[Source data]
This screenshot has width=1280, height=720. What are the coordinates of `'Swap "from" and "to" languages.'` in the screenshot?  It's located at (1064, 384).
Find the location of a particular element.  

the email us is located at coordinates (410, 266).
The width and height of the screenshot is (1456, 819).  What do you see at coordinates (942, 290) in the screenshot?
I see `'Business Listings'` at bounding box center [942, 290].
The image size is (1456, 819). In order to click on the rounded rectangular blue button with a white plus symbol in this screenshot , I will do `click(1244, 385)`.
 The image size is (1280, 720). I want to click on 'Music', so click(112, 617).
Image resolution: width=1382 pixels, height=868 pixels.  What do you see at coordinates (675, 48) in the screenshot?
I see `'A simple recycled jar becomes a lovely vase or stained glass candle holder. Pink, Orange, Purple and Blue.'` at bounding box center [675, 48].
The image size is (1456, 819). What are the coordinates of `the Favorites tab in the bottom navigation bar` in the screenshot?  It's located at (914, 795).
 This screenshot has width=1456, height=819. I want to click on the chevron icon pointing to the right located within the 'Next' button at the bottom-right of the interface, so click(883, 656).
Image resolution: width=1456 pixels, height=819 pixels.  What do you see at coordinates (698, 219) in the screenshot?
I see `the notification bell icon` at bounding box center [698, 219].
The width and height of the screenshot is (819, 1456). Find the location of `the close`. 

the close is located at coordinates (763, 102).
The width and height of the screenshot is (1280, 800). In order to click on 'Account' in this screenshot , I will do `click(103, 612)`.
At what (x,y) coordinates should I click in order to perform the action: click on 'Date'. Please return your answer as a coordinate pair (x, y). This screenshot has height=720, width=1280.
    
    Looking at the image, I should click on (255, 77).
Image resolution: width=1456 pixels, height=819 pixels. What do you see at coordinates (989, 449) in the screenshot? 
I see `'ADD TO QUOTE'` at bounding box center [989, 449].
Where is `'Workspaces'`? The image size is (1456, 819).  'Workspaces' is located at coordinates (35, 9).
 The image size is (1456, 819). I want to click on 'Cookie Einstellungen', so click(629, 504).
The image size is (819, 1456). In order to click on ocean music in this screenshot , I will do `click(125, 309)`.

**What needs to be done**: Rewrite all the entries above, updating every "In order to click on" to "To click on" and keeping everything else the same.

**Correct result**:
This screenshot has width=1280, height=720. What are the coordinates of `'Swap "from" and "to" languages.'` in the screenshot?  It's located at (1064, 384).
Find the location of a particular element.  

the email us is located at coordinates (410, 266).
The width and height of the screenshot is (1456, 819).  What do you see at coordinates (942, 290) in the screenshot?
I see `'Business Listings'` at bounding box center [942, 290].
The image size is (1456, 819). To click on the rounded rectangular blue button with a white plus symbol in this screenshot , I will do `click(1244, 385)`.
 The image size is (1280, 720). I want to click on 'Music', so click(112, 617).
Image resolution: width=1382 pixels, height=868 pixels.  What do you see at coordinates (675, 48) in the screenshot?
I see `'A simple recycled jar becomes a lovely vase or stained glass candle holder. Pink, Orange, Purple and Blue.'` at bounding box center [675, 48].
The image size is (1456, 819). What are the coordinates of `the Favorites tab in the bottom navigation bar` in the screenshot?  It's located at (914, 795).
 This screenshot has width=1456, height=819. I want to click on the chevron icon pointing to the right located within the 'Next' button at the bottom-right of the interface, so click(883, 656).
Image resolution: width=1456 pixels, height=819 pixels.  What do you see at coordinates (698, 219) in the screenshot?
I see `the notification bell icon` at bounding box center [698, 219].
The width and height of the screenshot is (819, 1456). Find the location of `the close`. 

the close is located at coordinates (763, 102).
The width and height of the screenshot is (1280, 800). To click on 'Account' in this screenshot , I will do `click(103, 612)`.
At what (x,y) coordinates should I click in order to perform the action: click on 'Date'. Please return your answer as a coordinate pair (x, y). This screenshot has height=720, width=1280.
    
    Looking at the image, I should click on (255, 77).
Image resolution: width=1456 pixels, height=819 pixels. What do you see at coordinates (989, 449) in the screenshot? 
I see `'ADD TO QUOTE'` at bounding box center [989, 449].
Where is `'Workspaces'`? The image size is (1456, 819).  'Workspaces' is located at coordinates (35, 9).
 The image size is (1456, 819). I want to click on 'Cookie Einstellungen', so click(629, 504).
The image size is (819, 1456). To click on ocean music in this screenshot , I will do `click(125, 309)`.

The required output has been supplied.